- [What this task involves]: Your copy should repeat each record exactly and contain none of the pictures.

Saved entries
****************************************
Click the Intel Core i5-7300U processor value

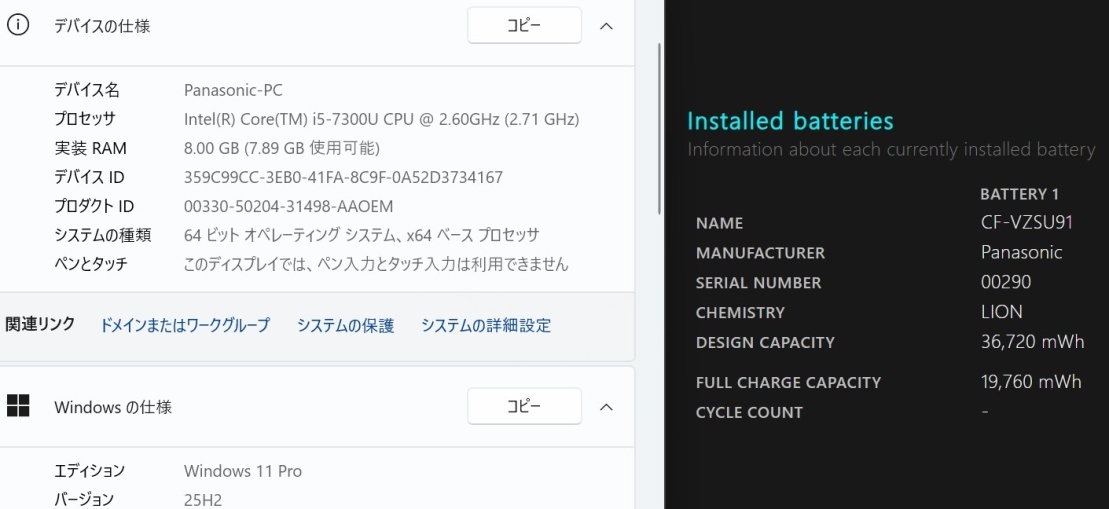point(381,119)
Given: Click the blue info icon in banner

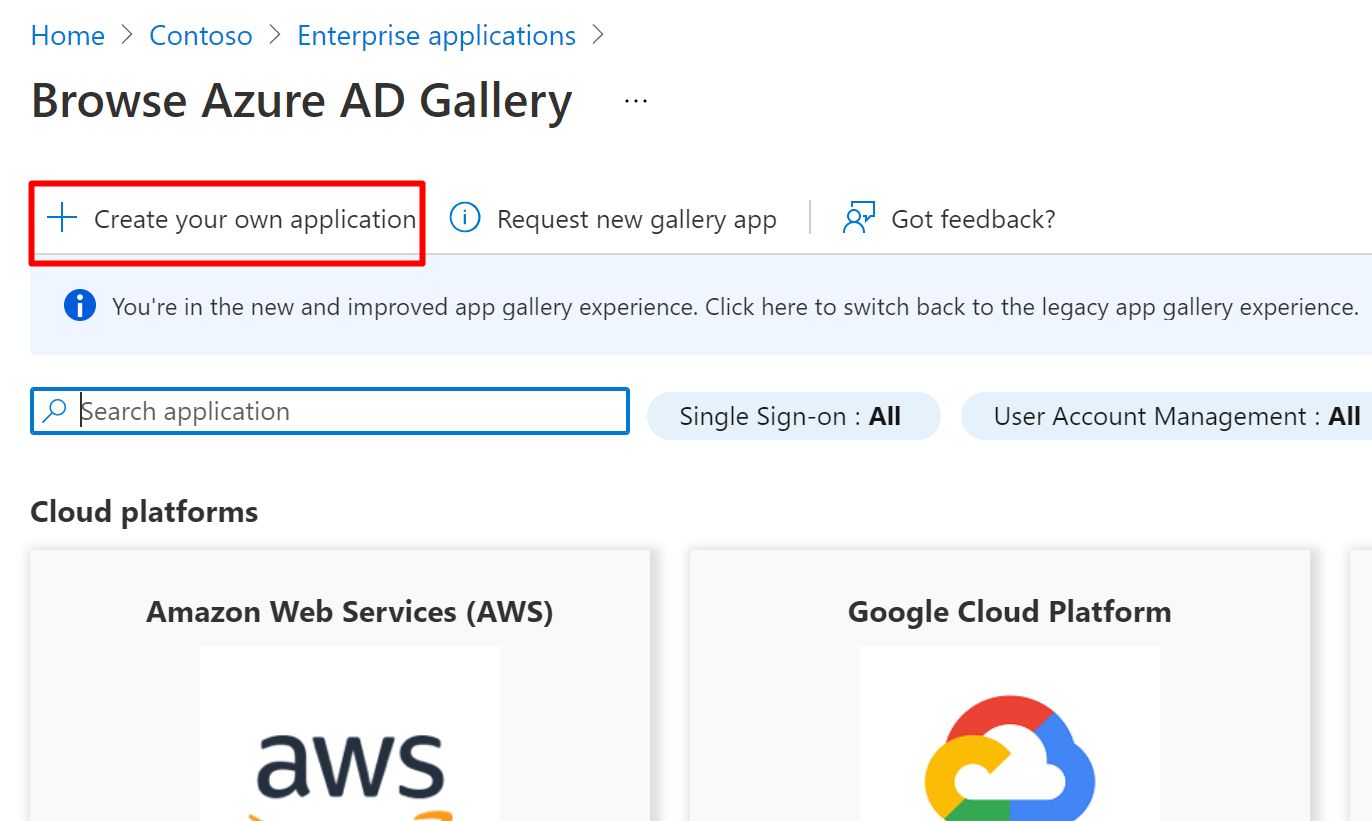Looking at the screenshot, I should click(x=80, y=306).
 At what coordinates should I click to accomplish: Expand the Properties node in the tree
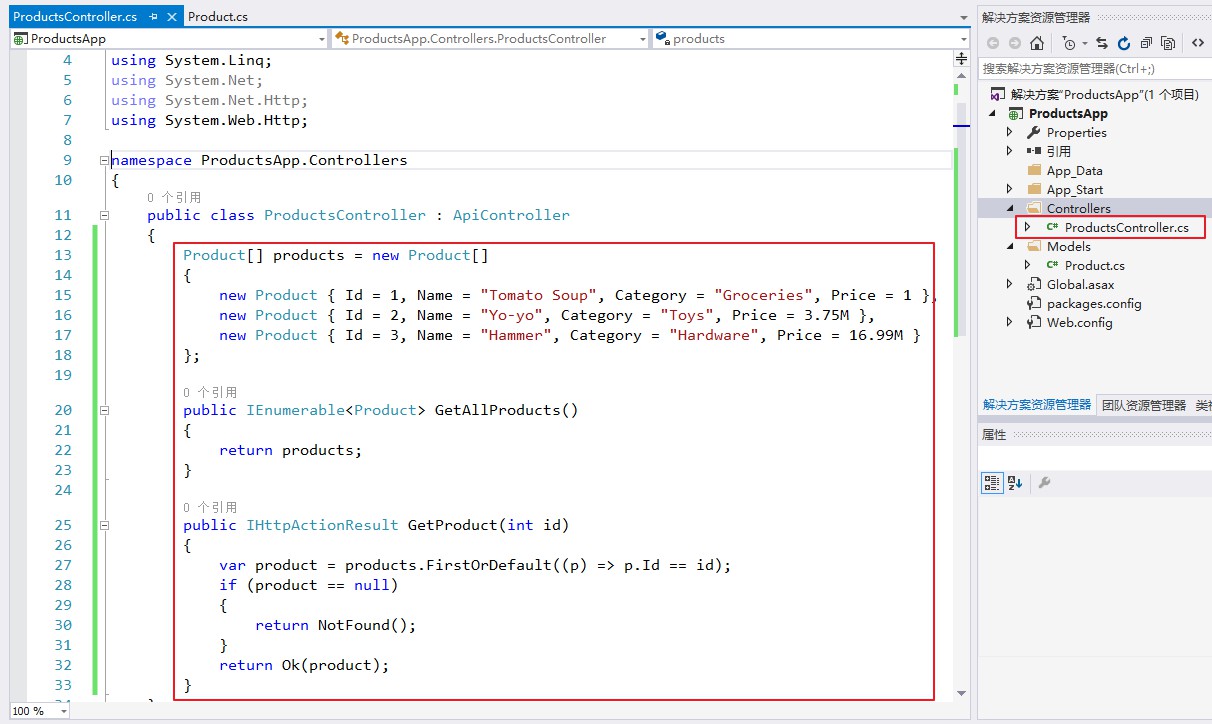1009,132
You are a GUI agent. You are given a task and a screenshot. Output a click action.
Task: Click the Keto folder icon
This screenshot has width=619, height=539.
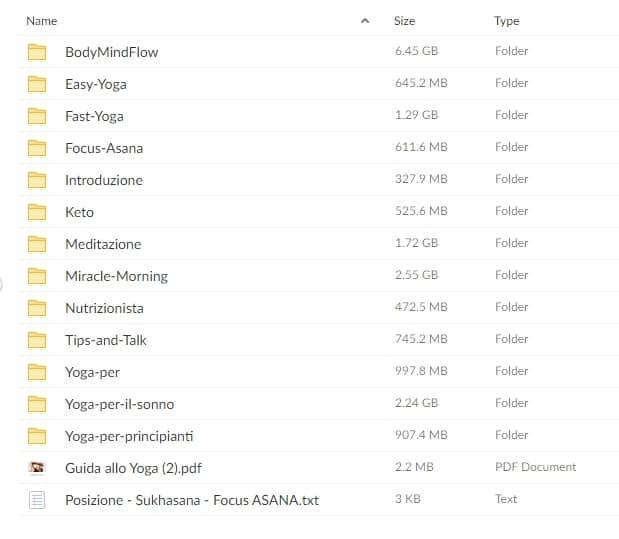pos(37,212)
****************************************
- [Written response]:
Click the Intel Core i5-7300U processor value

point(381,119)
Given: Click the blue info icon in banner

Looking at the screenshot, I should click(x=80, y=306).
 At what coordinates should I click to accomplish: Expand the Properties node in the tree
1009,132
You are a GUI agent. You are given a task and a screenshot. Output a click action.
Task: Click the Keto folder icon
This screenshot has width=619, height=539.
pos(37,212)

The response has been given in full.